◆ Your objective:
Write out the items exactly as they appear, from the line with "Given: Click the" up to and including the line with "Looking at the screenshot, I should (1615, 233).".

◆ Provided material:

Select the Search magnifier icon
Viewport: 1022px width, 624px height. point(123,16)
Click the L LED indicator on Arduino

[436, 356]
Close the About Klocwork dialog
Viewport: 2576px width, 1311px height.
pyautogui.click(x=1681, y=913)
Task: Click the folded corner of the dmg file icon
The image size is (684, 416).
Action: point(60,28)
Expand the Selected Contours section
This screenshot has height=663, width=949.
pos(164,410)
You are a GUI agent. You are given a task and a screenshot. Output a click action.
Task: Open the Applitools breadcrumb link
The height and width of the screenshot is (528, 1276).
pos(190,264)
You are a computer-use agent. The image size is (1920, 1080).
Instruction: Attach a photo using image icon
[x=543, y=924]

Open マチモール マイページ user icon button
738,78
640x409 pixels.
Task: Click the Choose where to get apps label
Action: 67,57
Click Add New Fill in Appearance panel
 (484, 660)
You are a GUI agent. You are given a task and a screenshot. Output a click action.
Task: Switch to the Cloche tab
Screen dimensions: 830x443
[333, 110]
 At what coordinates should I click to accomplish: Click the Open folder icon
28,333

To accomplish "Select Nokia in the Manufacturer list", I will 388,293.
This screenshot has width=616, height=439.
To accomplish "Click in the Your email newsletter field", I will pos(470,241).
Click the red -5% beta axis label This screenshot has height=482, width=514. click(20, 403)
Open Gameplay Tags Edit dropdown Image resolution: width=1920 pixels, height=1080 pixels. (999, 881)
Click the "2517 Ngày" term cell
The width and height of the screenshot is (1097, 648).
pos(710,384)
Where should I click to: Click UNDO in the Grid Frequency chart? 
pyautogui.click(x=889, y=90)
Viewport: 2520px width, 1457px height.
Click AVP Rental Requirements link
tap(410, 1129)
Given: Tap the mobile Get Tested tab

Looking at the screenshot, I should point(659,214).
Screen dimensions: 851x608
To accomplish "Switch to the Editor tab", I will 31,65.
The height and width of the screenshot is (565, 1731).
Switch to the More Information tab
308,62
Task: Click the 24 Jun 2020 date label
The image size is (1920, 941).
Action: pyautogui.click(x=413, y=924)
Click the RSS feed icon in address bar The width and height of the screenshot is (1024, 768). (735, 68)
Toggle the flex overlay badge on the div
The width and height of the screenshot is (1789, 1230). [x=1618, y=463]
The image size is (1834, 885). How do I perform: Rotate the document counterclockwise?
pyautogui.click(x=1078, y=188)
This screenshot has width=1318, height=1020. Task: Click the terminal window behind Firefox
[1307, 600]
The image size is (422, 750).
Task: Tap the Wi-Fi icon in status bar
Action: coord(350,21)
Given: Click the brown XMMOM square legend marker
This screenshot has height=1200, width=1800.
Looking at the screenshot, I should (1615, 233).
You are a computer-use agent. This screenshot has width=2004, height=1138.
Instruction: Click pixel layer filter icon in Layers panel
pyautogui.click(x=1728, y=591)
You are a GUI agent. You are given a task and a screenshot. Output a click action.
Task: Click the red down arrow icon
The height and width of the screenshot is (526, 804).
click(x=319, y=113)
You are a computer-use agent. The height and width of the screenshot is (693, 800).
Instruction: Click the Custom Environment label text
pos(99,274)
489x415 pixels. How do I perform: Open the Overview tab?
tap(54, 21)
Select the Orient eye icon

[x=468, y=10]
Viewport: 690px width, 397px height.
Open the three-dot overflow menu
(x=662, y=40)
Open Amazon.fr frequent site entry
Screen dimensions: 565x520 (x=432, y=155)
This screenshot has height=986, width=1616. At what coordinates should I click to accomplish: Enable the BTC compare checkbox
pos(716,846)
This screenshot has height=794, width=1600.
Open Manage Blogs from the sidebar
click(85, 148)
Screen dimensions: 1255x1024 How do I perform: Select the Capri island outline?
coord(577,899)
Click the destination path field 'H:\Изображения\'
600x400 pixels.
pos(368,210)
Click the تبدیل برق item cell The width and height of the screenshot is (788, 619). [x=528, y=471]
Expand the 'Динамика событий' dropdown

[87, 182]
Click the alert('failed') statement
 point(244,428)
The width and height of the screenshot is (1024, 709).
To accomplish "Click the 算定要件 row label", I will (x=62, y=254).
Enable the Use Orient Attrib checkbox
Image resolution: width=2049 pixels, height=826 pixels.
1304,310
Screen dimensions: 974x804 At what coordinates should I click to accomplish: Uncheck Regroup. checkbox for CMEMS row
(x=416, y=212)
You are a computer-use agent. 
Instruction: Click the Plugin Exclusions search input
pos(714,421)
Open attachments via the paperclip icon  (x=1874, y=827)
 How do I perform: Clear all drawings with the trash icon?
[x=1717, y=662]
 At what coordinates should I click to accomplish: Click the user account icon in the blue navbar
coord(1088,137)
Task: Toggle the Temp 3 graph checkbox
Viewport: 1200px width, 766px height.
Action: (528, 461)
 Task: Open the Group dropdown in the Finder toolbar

◆ Exercise answer:
Given: Click the brown XMMOM square legend marker
This screenshot has height=1200, width=1800.
Looking at the screenshot, I should (1615, 233).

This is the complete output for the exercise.